4. Germline dN/dS (Conservation)

Cross-species comparison spanning ~90–400 Myr of divergence is used to quantify purifying selection on protein-coding genes.

Species panel: mouse, rat, dog, cow, opossum, zebrafish.

A weighted mean dN/dS is computed across species, weighted by divergence time. Genes with dN/dS < 0.3 are classified as under purifying selection, indicating they are functionally constrained and likely essential.
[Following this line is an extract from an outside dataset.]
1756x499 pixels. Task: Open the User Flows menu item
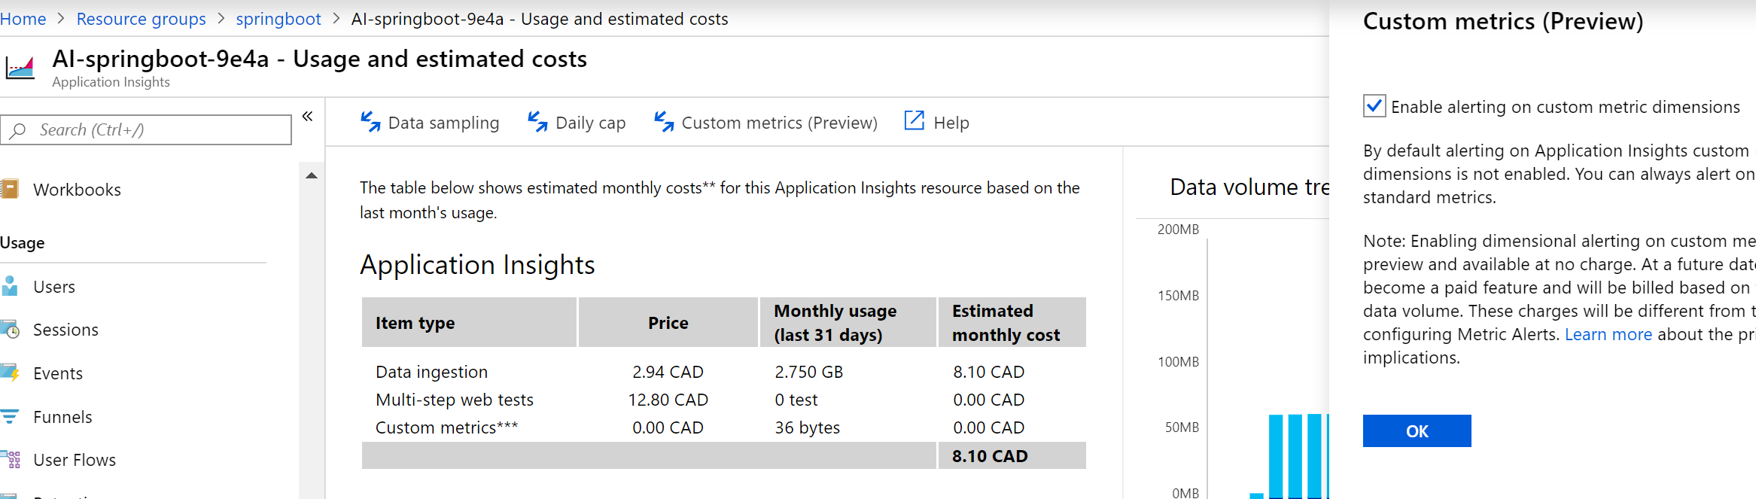coord(75,460)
5. Somatic dN/dS (Selection)

Somatic dN/dS is calculated using a binomial exact test comparing observed nonsynonymous mutations to expected counts under neutral evolution (expected nonsynonymous proportion = 2.85/(1+2.85) ≈ 0.74). FDR correction (Benjamini–Hochberg) is applied to genes with dN/dS > 1. This is a simplified approach compared to the dNdScv method (Martincorena et al., 2017) which accounts for gene-specific covariates.
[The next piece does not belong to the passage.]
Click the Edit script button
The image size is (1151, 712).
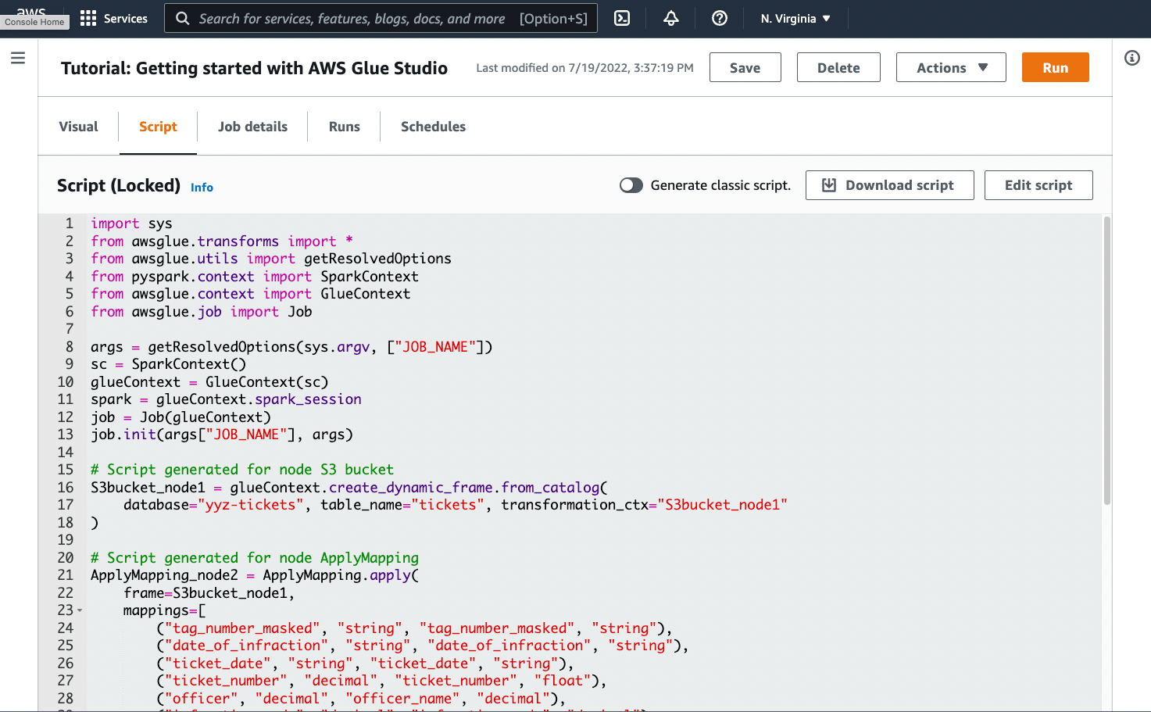(x=1038, y=185)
Genes under positive somatic selection must satisfy all three criteria:

  • dN/dS ≥ 1.5
  • 95% CI lower bound > 1.0
  • FDR q < 0.05 (TMB-adaptive: < 0.01 for hypermutated cancers)
ThresholdOld ValueNew ValueRationale
dN/dS minimum 1.0 1.5 Reduces false positives from near-neutral genes
CI lower bound > 1.0 Ensures statistical robustness
FDR threshold 0.05 0.05 (0.01 for high-TMB) TMB-adaptive: stricter threshold for hypermutated cancers (e.g., UCEC)
6. Integration & Candidate Identification

Candidate cancer dependencies are identified at the intersection of three evidence layers:

  • ML-predictive — gene appears in the top-N signature
  • Germline conserved — dN/dS < 0.3 across species
  • Somatic selected — dN/dS ≥ 1.5, CI > 1.0, FDR < 0.05 (FDR < 0.01 for high-TMB cancers)
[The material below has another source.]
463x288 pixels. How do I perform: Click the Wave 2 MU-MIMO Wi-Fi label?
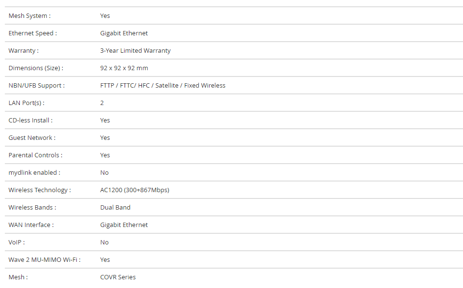44,260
Cross-cancer validation: Genes appearing in ≥ 2 cancer types receive higher confidence. Priority scoring is based on multi-criteria ranking across all three layers.

7. Statistical Framework
  • Balanced accuracy — primary classification metric (handles class imbalance by averaging per-class recall).
  • MCC (Matthews Correlation Coefficient) — single-number measure of binary classification quality that accounts for all four confusion-matrix cells.
  • Benjamini–Hochberg FDR correction applied to all multiple-testing scenarios (DESeq2, somatic dN/dS).
  • 95% confidence intervals for somatic dN/dS estimates, computed via profile likelihood.
8. Reproducibility
  • Random seed = 42 for all stochastic operations (train/test splits, model initialisation, SMOTE).
  • All thresholds centralised in config.py — no magic numbers in pipeline code.
  • Results are namespaced by cancer type (e.g. results/TCGA-BRCA/), enabling independent re-runs per cohort.
9. Limitations
  • Bulk RNA-seq only — does not capture single-cell heterogeneity within tumour or stromal compartments.
  • Limited normal samples for some cancer types (BLCA: 19 normals, UCEC: 24 normals), mitigated by SMOTE but not eliminated.
  • Somatic dN/dS depends on mutation count — low-mutation genes produce wide confidence intervals and may be missed.
  • Cross-species dN/dS may miss lineage-specific functional constraints that arose after the last common ancestor.
  • PRAD under-powered — prostate cancer has the lowest TMB in our cohort (median 2 nonsyn/gene), yielding only 1 candidate (TP53). Adjacent-normal tissue contamination also reduces classifier specificity.
  • Near-perfect AUC — AUC ≥ 0.999 for several cancers reflects the fundamental transcriptomic difference between tumour and normal tissue, not overfitting. 5-fold stratified CV with SMOTE applied only within folds prevents data leakage.
  • UCEC hypermutation — elevated TMB (median 37 nonsyn/gene) inflates the number of genes reaching statistical significance. TMB-adaptive FDR (q < 0.01) partially addresses this but 116 candidates should be interpreted cautiously.
  • Infinite dN/dS — genes with zero synonymous mutations yield dN/dS = ∞. These are retained when FDR is significant (e.g., TP53 in PRAD: 57 nonsyn, 0 syn), as the statistical test accounts for mutation counts.